AI Engineering 10 min read

Diffusion Models Explained: How Image Generation Actually Works

What diffusion models actually do: the forward noising process, the reverse denoising network, why U-Net matters, and how text conditioning (CLIP + cross-attention) turns a text prompt into an image. No hand-waving.

Diffusion models are the architecture behind Stable Diffusion, DALL-E 2/3, Midjourney, and Imagen. They generate images by learning to reverse a gradual noise process. The intuition: if you can learn to remove noise from a noisy image, you can generate images from pure noise.

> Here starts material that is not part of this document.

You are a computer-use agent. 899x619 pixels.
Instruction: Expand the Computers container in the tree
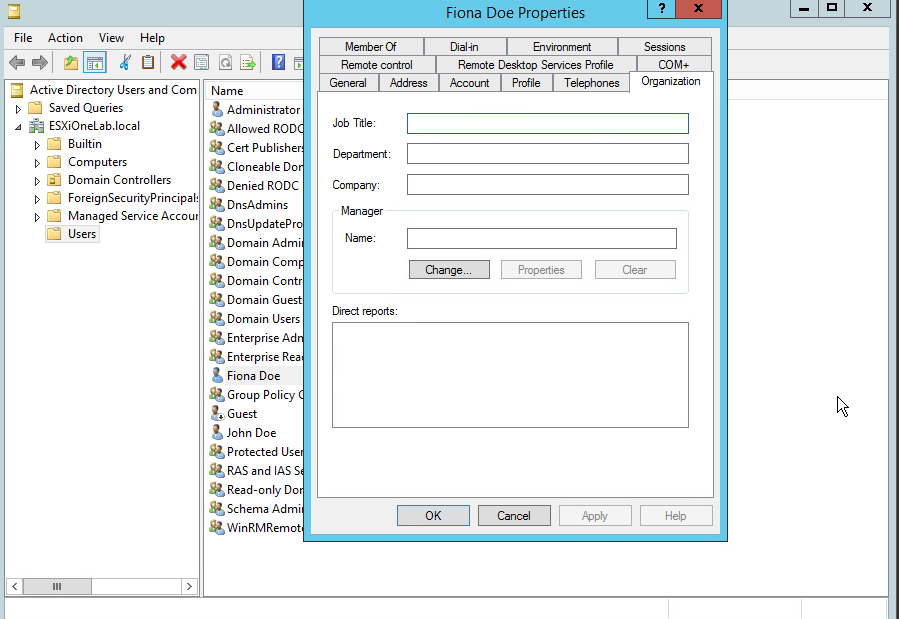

The Forward Process (Adding Noise)

Training starts with a real image. Over T timesteps (typically T=1000), Gaussian noise is incrementally added until the image is pure noise — statistically indistinguishable from a sample from N(0, I). This is the forward process, and it's not learned — it's fixed by a mathematical schedule (linear, cosine, or quadratic noise schedule).

At each timestep t, the noisy image x_t can be computed directly from the original image x_0 and the noise schedule — no need to iterate through all previous steps. This efficiency is critical: it means you can sample any noise level at random during training, not step through sequentially.

The Reverse Process (Learning to Denoise)

The model's job is to learn the reverse: given a noisy image x_t at timestep t, predict the noise that was added (or equivalently, predict x_0 directly). The model is trained to minimize the difference between predicted and actual noise. This is the only learned component — and it's a neural network trained on millions of (noisy image, clean image, timestep) examples.

The core training objective: predict the noise ε added to an image at timestep t. Loss = ||ε - ε_θ(x_t, t)||². This simple MSE loss on noise prediction is what the entire diffusion model trains on.

The U-Net: Architecture of the Denoiser

The denoising network is a U-Net: an encoder-decoder architecture with skip connections between encoder and decoder at matching resolutions. Inputs: the noisy image + the timestep t (embedded as a sinusoidal positional embedding). Output: predicted noise. The U-Net operates in pixel space (for small models) or latent space (for LDMs).

Modern diffusion models replace the U-Net with a transformer — the DiT (Diffusion Transformer) architecture used in Stable Diffusion 3, FLUX, and Sora. Transformers scale more predictably with compute than U-Nets and handle higher resolutions better.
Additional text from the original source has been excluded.